Music curators, artists, family

 

 

The Hog Farm Studios Annex, a musical speakeasy, is at the end of a long hallway in the old Woolworth’s building on Main Street in Biddeford.

Since 2007, the Corrals have been sharing their deep appreciation for music inside an old barn behind their house, introducing musicians from Boston, Baltimore, and even Biddeford.

There have been accordions, fiddles, and banjos. A Cuban boy has sung falsetto about a man who washed ashore on an island. A nostalgic folksinger has talked in rhythms about a traveling salesman. A group of Brooklyn punks has stomped out Appalachian hillbilly songs.

 

“Ladies and Gentlemen,” Gil Corral says. “Tonight…”

Not a single whisper. Not a single bottle pops open. All eyes forward. Then, the sound of a Super 8 film projector starts up. The projectionist, Phi Lee Lam, illuminates the band—a bearded singer, a bass guitarist, a keyboard player, and a woman standing upright thumping on a bass drum.

Tonight, there are actual films of ice-covered trees and thoroughbred harness races displayed on the back wall of the annex. On other nights, the bands that Gil and Coco book make music with such sincerity that it alone transports listeners far outside of Biddeford to imaginary places, places where old wooden ships sail, full of youthful, tattooed Vikings waving flags, covered in seaweed and sand, drinking, and belting out passionate songs about being young and inspired.

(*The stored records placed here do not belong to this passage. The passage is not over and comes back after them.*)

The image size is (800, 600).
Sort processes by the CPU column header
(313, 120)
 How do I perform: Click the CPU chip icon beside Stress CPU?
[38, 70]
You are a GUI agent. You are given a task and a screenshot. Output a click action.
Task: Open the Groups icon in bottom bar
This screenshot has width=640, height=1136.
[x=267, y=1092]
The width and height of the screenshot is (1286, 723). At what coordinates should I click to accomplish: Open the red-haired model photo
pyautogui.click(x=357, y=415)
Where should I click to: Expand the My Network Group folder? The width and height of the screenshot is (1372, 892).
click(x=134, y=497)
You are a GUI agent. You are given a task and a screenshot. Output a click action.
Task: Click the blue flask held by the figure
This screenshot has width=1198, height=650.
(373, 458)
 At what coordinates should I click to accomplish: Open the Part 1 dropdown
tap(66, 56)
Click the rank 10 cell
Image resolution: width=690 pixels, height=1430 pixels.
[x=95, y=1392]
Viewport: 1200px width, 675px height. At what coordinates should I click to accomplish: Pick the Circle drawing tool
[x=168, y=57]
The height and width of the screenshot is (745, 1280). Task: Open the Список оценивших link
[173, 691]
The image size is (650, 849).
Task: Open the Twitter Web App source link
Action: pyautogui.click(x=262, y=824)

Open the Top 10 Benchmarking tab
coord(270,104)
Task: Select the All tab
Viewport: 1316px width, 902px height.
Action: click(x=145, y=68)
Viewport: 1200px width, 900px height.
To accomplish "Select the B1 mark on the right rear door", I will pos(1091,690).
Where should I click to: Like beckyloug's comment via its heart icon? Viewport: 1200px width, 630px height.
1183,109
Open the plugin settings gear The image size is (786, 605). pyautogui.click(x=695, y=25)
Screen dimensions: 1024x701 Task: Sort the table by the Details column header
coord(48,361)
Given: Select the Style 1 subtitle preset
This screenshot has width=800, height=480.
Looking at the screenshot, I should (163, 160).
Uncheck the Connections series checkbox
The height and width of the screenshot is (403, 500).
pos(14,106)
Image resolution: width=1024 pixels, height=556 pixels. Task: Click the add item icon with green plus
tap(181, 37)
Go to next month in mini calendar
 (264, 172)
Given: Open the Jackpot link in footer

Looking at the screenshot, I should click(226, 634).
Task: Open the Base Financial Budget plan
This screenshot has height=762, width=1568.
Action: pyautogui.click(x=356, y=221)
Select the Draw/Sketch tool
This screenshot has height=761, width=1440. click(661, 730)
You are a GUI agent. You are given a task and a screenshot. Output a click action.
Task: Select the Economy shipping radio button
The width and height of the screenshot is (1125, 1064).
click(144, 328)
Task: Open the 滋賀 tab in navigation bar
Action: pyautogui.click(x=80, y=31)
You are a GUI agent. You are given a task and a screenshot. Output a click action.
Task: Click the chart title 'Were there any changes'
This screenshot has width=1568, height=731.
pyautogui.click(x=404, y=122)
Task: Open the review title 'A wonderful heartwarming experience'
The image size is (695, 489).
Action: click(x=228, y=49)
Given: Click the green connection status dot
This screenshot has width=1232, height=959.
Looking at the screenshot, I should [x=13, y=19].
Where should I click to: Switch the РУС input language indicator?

Coco and Gil met in Albequerque in 1990 and moved to Portland, Oregon, where they lived for 12 years. Coco grew up a faculty brat, and when her father worked as a professor at the University of New England, she and Gil would come to visit Maine. “I really had no preconceived notions about the area,” Coco says. “We came to hang out with my parents and we’d drive through downtown Biddeford. We just thought it was cute as sin. All the old buildings, it kind of reminded us of Portland, Oregon’s Pearl District before it got gentrified.”

Eventually, they came looking for a home—a classic, white New England farmhouse with an attached barn, close to downtown, the grocery store, and the library. They found an old house on a former hog farm on the outskirts of Biddeford with a little backyard and a barn dating back to the 1880s. They bought the hog farm and started making art.

Upstairs, Gil paints and draws. The couple’s daughter, Chloe, 6, has set up an easel and plays guitar in a band she calls Sparklefive. Downstairs, Coco keeps her oxyacetylene torches and welding gear for her jewelry business, Loving Anvil. The barn has a couple of couches, and handmade posters for music shows dot the walls. Two bunnies hop around.

“When we moved out here, we would go up to SPACE Gallery in Portland because there’s nothing to do here,” Gil says. “Then, we were like, ‘Let’s just have a couple of house concerts here.’ We had a couple get-togethers and somebody was playing guitar and it just sounded really nice. Warm. It was just one of those things. It wasn’t really planned out. It was just a matter of, ‘Wouldn’t it be cool to have someone play acoustically here?’ ”

The first shows were spontaneous. They didn’t advertise. Promotion was all word-of-mouth. Friends told friends. Neighbors came. Things happened. They did about 18 shows altogether. And to be inside that old barn in the middle of the winter, with the woodstove cranked, to hear the harmonizing vocals, the acoustic instruments, it really felt like a refuge from the busy, modern world.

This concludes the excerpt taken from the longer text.